Feb. 26 (Bloomberg) -- Wienerberger AG, the world’s biggest brickmaker, said its fourth-quarter loss almost tripled as it wrote down the value of some units and booked expenses for a cost-cutting program. The shares dropped.
Wienerberger’s net loss widened to 93.7 million euros ($122 million), compared with a restated loss of 33.1 million euros a year earlier, spokesman Klaus Ofner said by phone. The company had 43 million euros of one-time charges last year for measures that will reduce future costs, Wienerberger said in a statement. The shares dropped as much as 5.6 percent in Vienna, the biggest intraday decline in seven months.
“Lower revenues and earnings in the Bricks & Tiles Europe division due to a decline in residential construction throughout Europe” weighed on last year’s result, Chief Executive Officer Heimo Scheuch said in the statement. A “modest recovery” in the U.S. and Wienerberger’s newly acquired plastic pipe unit helped offset that impact, he said.
Wienerberger’s main business depends on European home construction, which shrank 3.5 percent last year and may decline further this year, according to Euroconstruct.
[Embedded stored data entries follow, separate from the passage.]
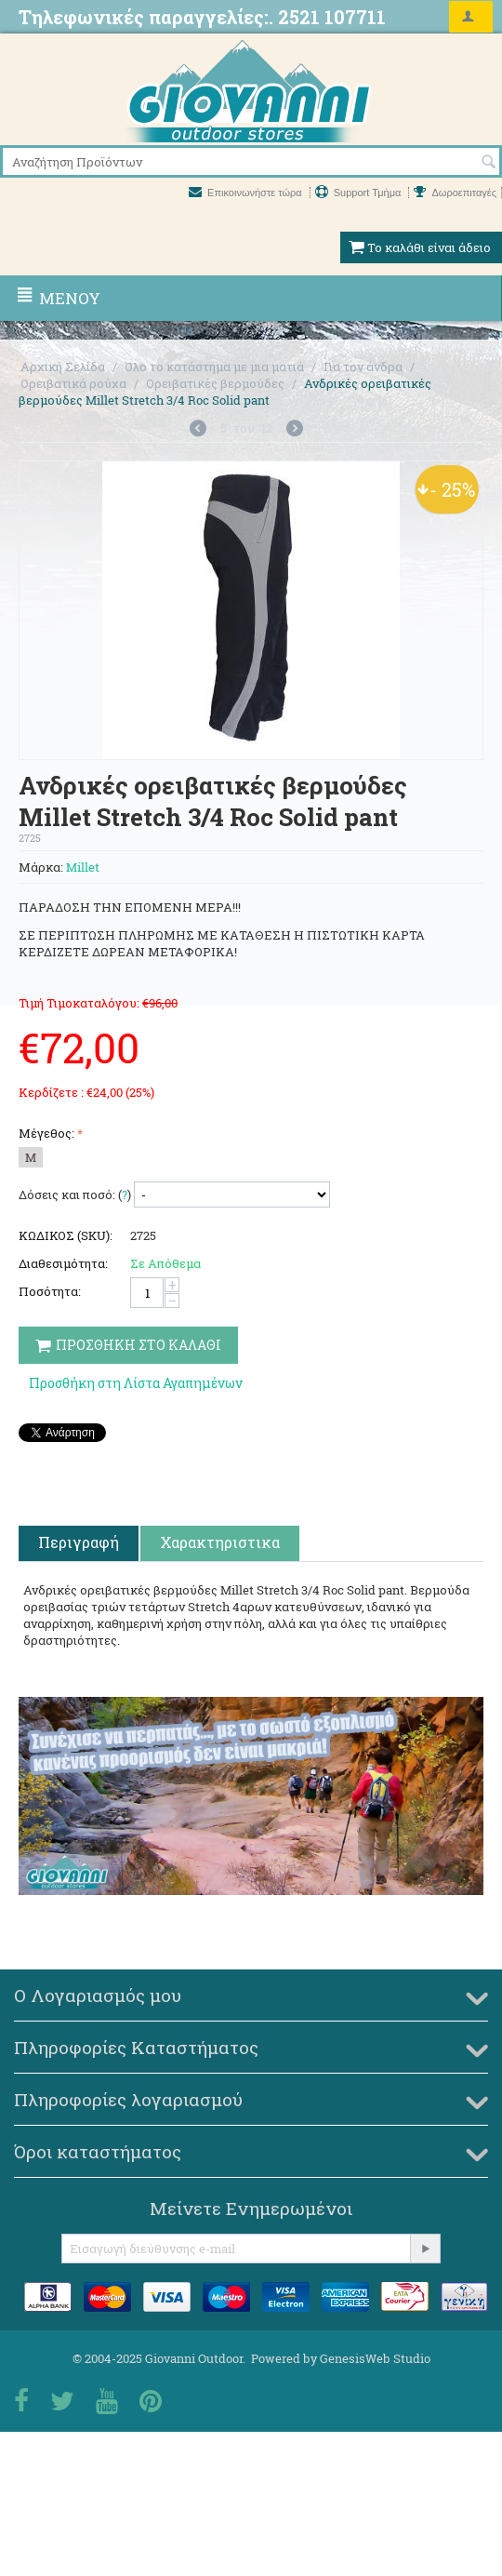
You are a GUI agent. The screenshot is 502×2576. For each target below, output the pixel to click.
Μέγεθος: (46, 1133)
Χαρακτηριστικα (220, 1542)
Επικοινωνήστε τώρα (247, 192)
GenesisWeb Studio (375, 2358)
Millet (82, 867)
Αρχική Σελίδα (62, 366)
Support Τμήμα (359, 192)
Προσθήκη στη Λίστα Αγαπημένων (136, 1383)
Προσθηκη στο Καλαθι (128, 1345)
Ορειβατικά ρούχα (73, 383)
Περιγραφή (78, 1542)
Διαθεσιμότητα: (63, 1263)
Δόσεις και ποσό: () (75, 1194)
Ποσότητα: (50, 1291)
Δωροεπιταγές (455, 192)
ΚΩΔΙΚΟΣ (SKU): (65, 1235)
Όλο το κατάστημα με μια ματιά (214, 366)
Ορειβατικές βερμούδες (215, 383)
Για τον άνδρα (363, 366)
New residential construction, the main driver for brick sales, is on a downturn in nearly all European countries, Vienna-based Wienerberger said in November.
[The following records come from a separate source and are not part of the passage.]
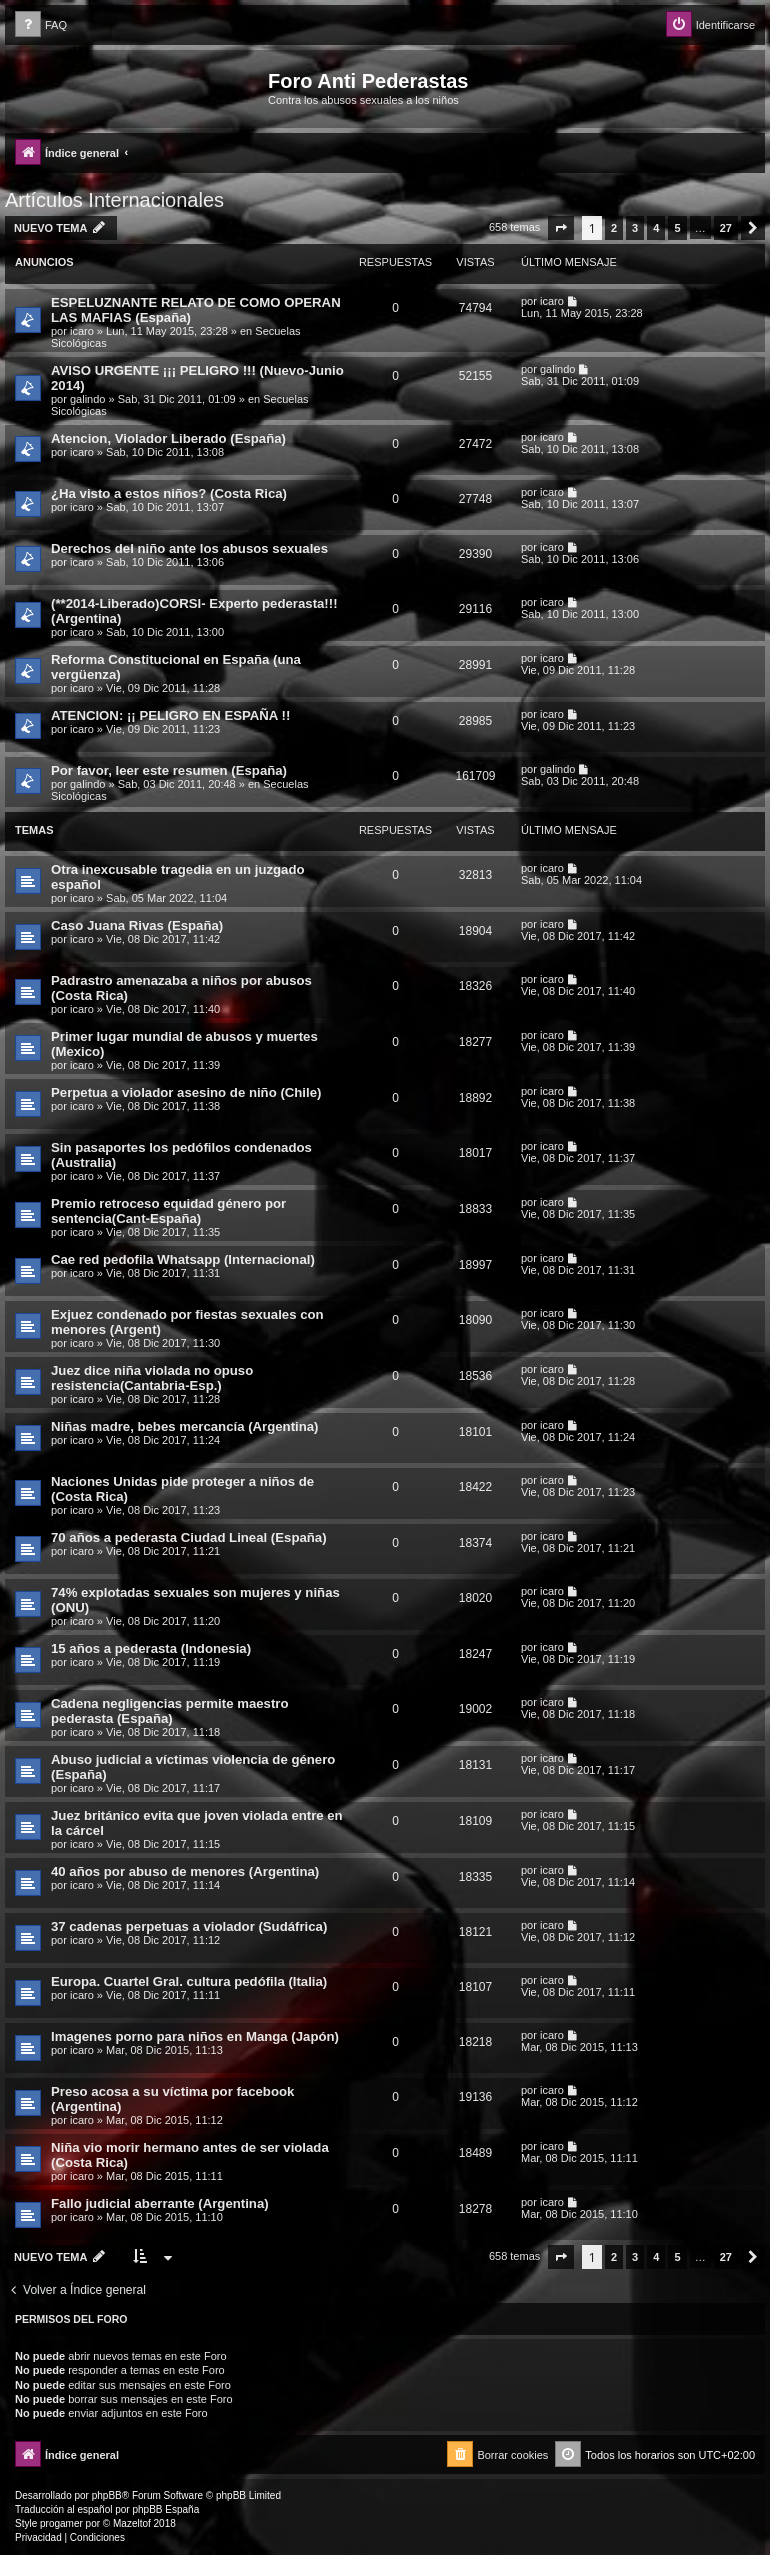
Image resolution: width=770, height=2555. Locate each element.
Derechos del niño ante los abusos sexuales (189, 548)
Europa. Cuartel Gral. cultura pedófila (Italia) (189, 1981)
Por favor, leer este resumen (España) (169, 770)
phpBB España (165, 2509)
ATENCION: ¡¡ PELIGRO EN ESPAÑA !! (170, 715)
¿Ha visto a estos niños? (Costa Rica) (169, 493)
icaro (82, 331)
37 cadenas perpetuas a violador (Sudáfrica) (189, 1926)
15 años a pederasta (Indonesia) (151, 1648)
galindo (87, 399)
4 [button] (656, 228)
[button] (561, 228)
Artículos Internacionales (114, 200)
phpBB (107, 2495)
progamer (61, 2523)
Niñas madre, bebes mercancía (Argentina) (185, 1426)
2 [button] (614, 228)
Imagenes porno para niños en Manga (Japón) (195, 2036)
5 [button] (677, 228)
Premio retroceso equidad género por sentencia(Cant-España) (168, 1211)
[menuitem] (41, 25)
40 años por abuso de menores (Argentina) (185, 1871)
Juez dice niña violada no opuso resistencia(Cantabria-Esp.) (152, 1378)
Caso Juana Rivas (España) (137, 925)
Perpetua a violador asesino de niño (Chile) (186, 1092)
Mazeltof (132, 2523)
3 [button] (635, 228)
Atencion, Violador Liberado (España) (168, 438)
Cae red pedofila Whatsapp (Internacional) (183, 1259)
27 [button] (726, 228)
The stock traded 3 percent lower at 7.46 euros as of 12:30 p.m. local time.
“We constructed the cost-cutting program that we feel is necessary for this year,” Scheuch said today at a press conference in Vienna. “But I have to say: Who knows what the future brings for beautiful Europe?” .
Since 2009, the company has closed 60 plants, according to the CEO. It currently operates 226 factories. About 630 of its 13,000 employees are being fired in the latest cost-cut program, he said. The company took a charge of 10 million euros for the amortization of goodwill in units in Croatia and Lithuania last year.
Fourth-quarter earnings before interest, tax, depreciation and amortization rose 10 percent to 43.9 million euros, while revenue gained 40 percent to 611.4 million euros, as the consolidation of pipe unit Pipelife and the recovery of residential construction in North America helped, Wienerberger said. The company expects 2013 Ebitda to rise 14 percent to about 280 million euros, even as its European bricks business shrinks again this year.
“Guidance is disappointing with outlook comments suggesting markets in Europe remain challenging,” Flor O’Donoghue, an analyst at Dublin-based Davy, said in a note. “We remain cautious on the group.” Analysts expect Wienerberger to report an Ebitda of 283.8 million euros for 2013, according to data compiled by Bloomberg.
Wienerberger restated its 2011 results to reflect changes in accounting rules.
By 2016, the brickmaker plans on selling assets such as shut-down plants and buildings no longer needed worth 100 million euros. Chief Financial Officer Willy Van Riet said Wienerberger is not targeting any big purchases at the moment.
The company is proposing a dividend of 12 cents per share, unchanged from last year. “This is a sign to shareholders that we are confident about future development,” Scheuch said.